___ Given information ___

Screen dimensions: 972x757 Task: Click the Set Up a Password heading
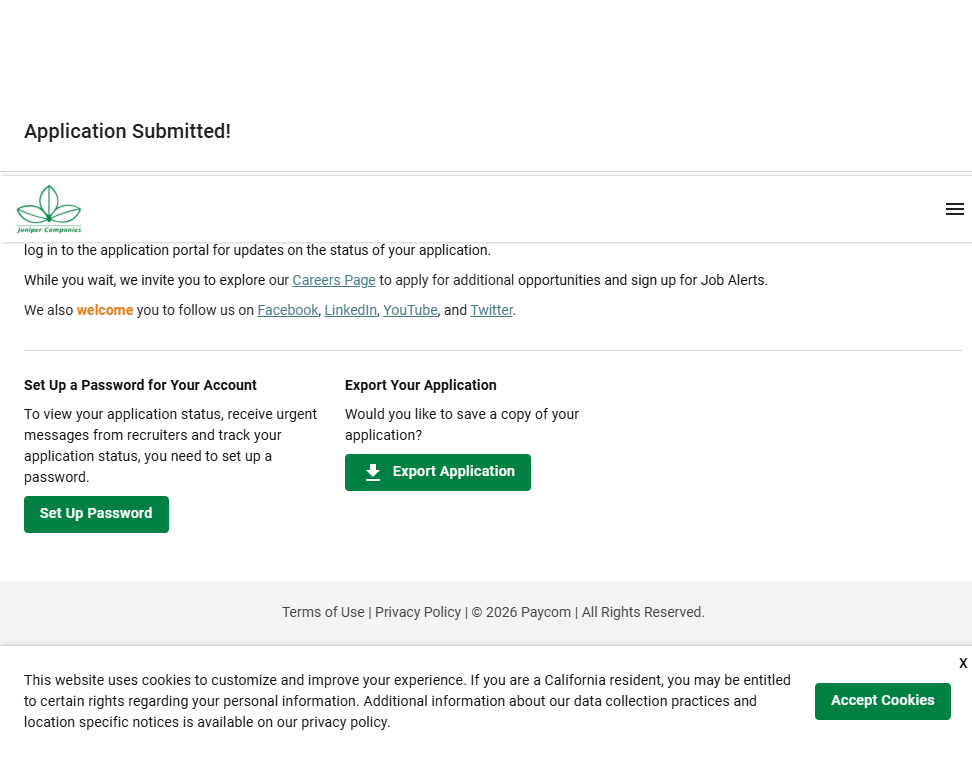tap(140, 385)
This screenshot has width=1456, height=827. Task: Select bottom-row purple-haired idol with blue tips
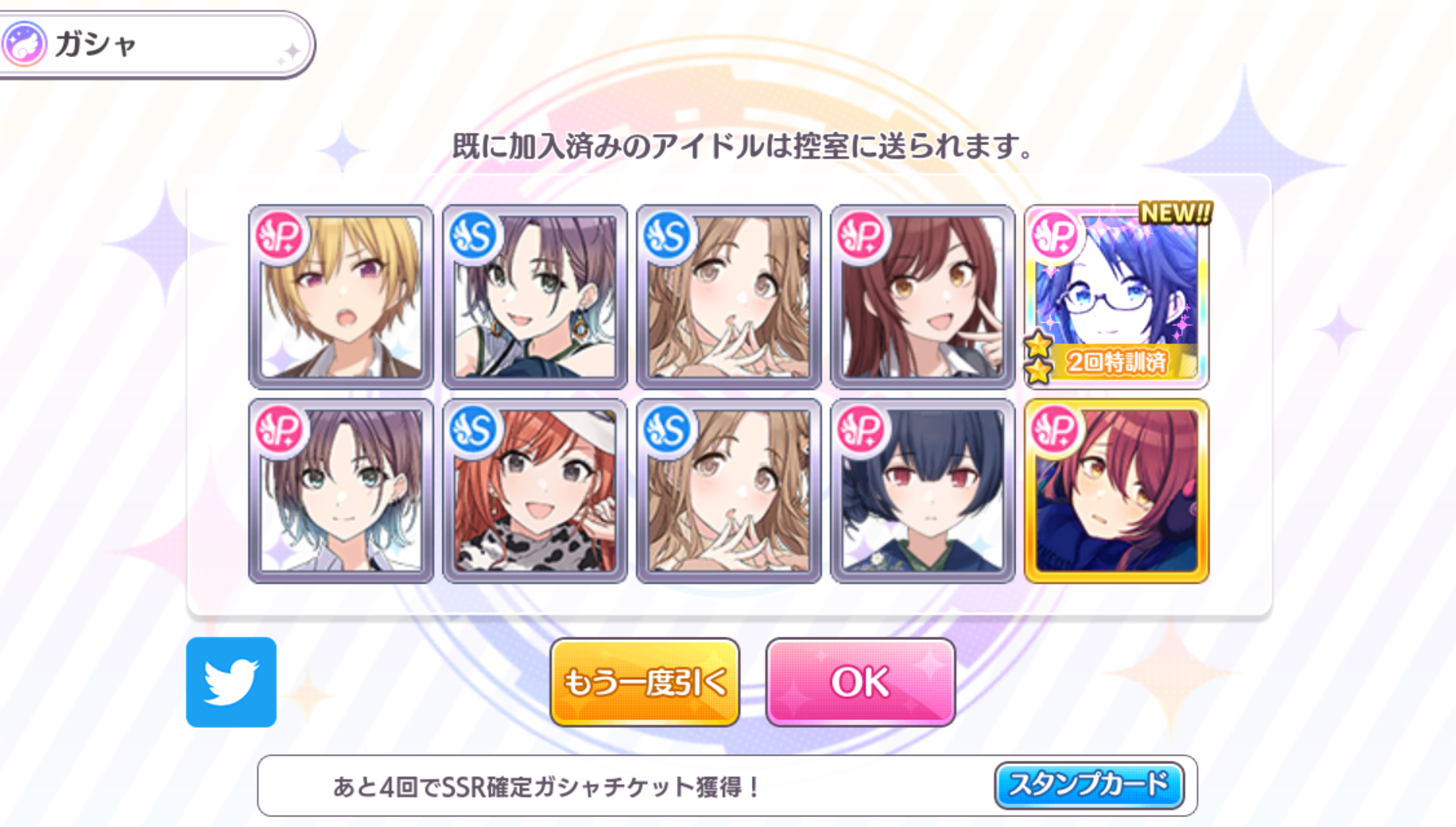tap(341, 491)
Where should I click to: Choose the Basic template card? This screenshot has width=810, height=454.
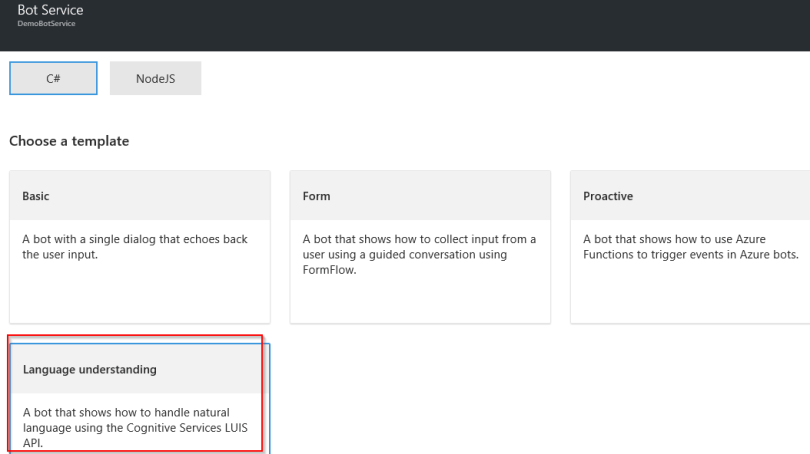pos(139,246)
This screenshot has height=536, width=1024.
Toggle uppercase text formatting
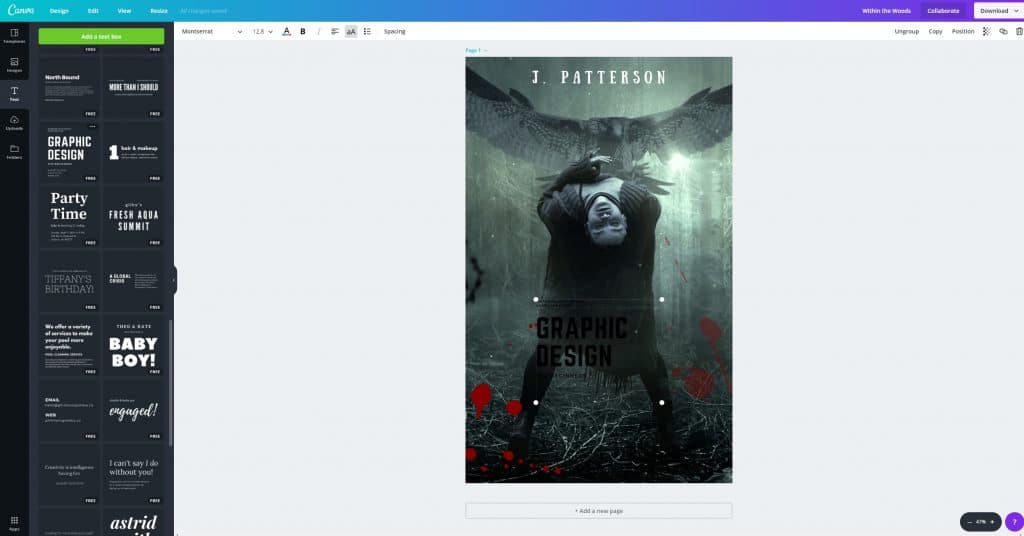pyautogui.click(x=351, y=31)
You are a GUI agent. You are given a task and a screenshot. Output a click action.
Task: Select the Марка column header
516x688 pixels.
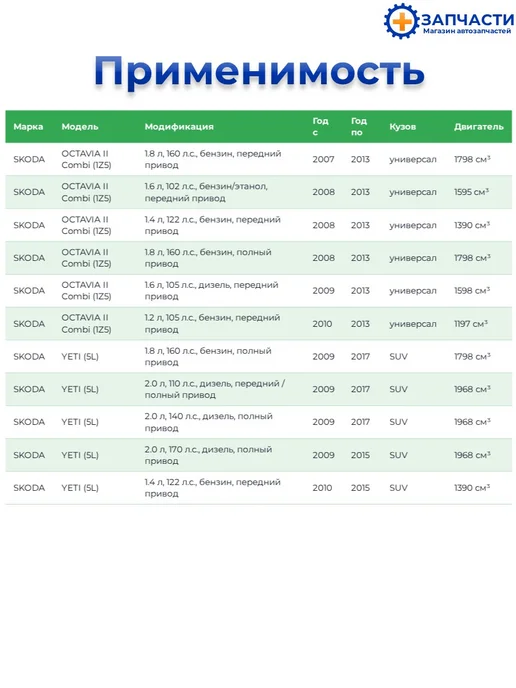click(28, 127)
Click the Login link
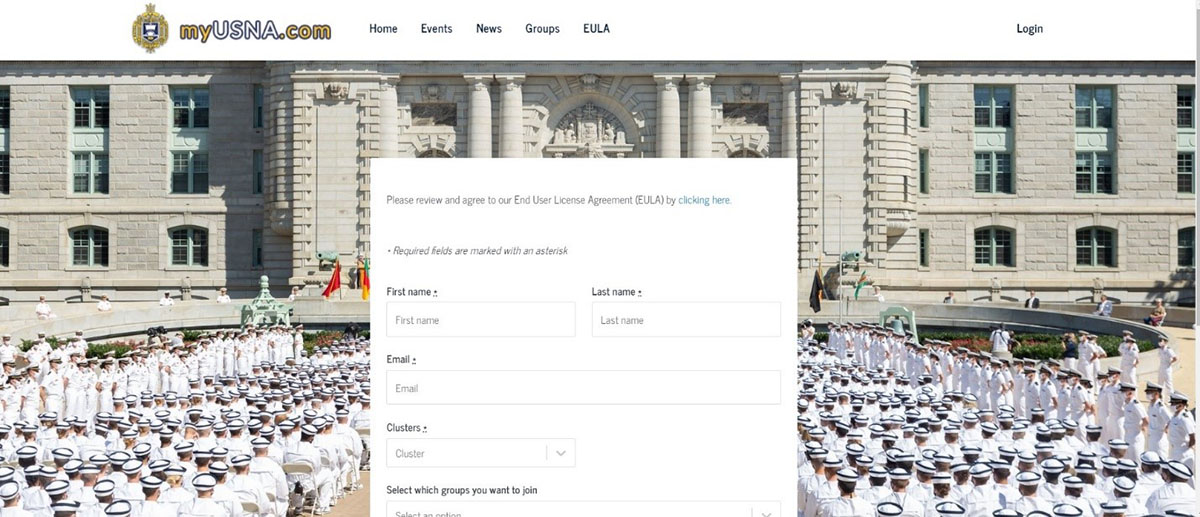This screenshot has width=1200, height=517. tap(1029, 29)
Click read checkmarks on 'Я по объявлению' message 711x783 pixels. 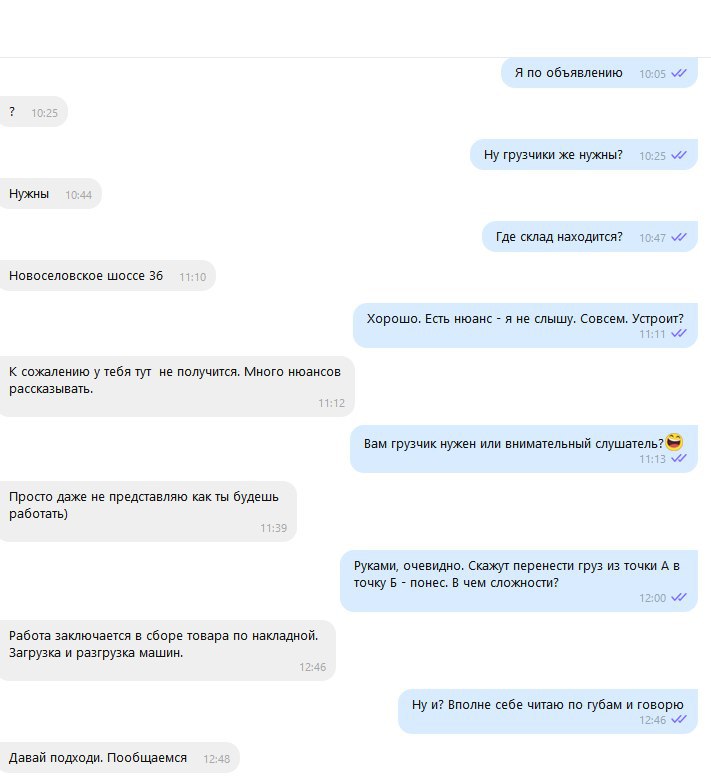point(679,73)
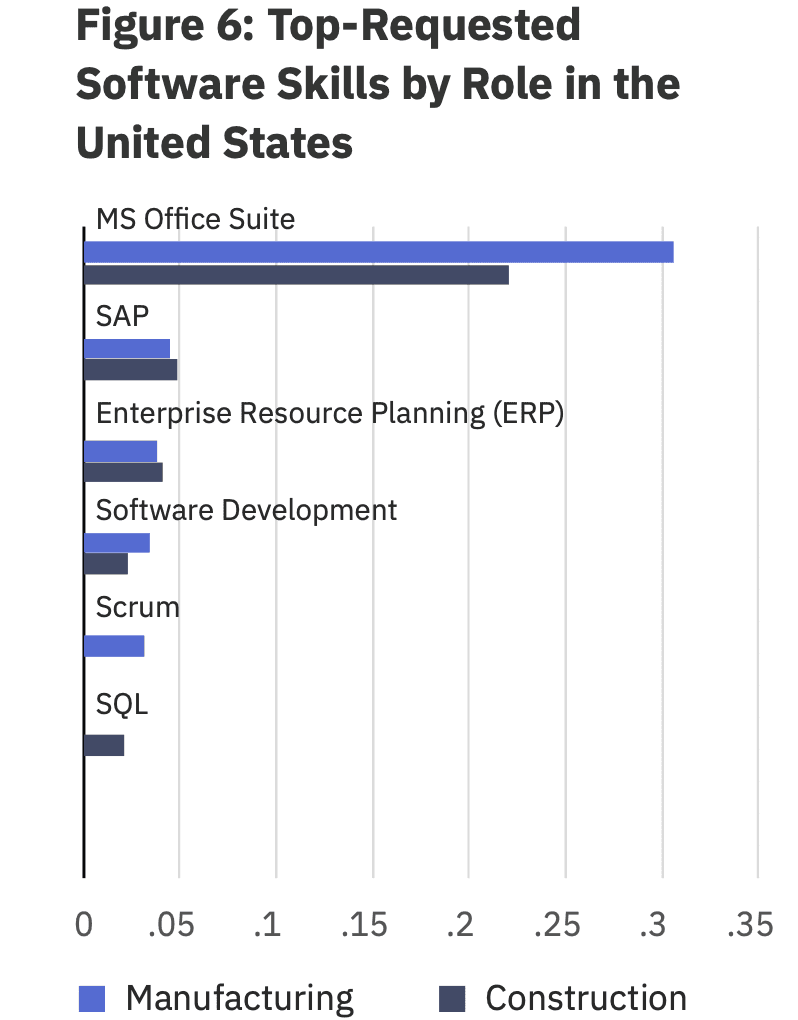Click the Enterprise Resource Planning (ERP) label
This screenshot has height=1020, width=798.
click(330, 413)
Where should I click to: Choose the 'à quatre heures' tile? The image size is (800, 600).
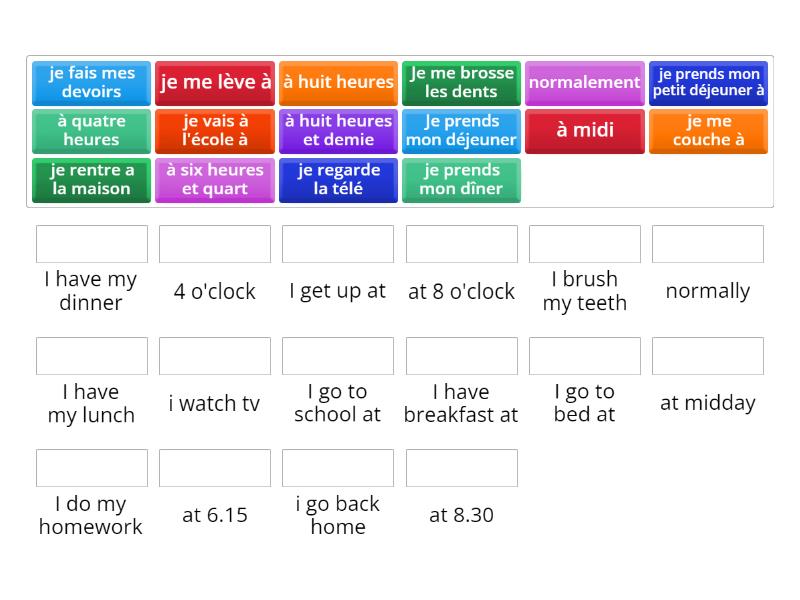[91, 131]
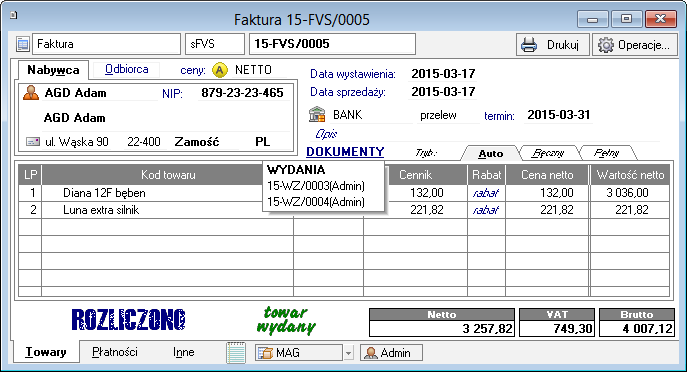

___

_Exercise objective_:
The line containing "Where should I click to: Choose the 'à" and every line after it, through the end of the records, are what you should retype exactly. Do not include the pictures.

_Answer_:
Where should I click to: Choose the 'à quatre heures' tile? The image size is (800, 600).
[91, 131]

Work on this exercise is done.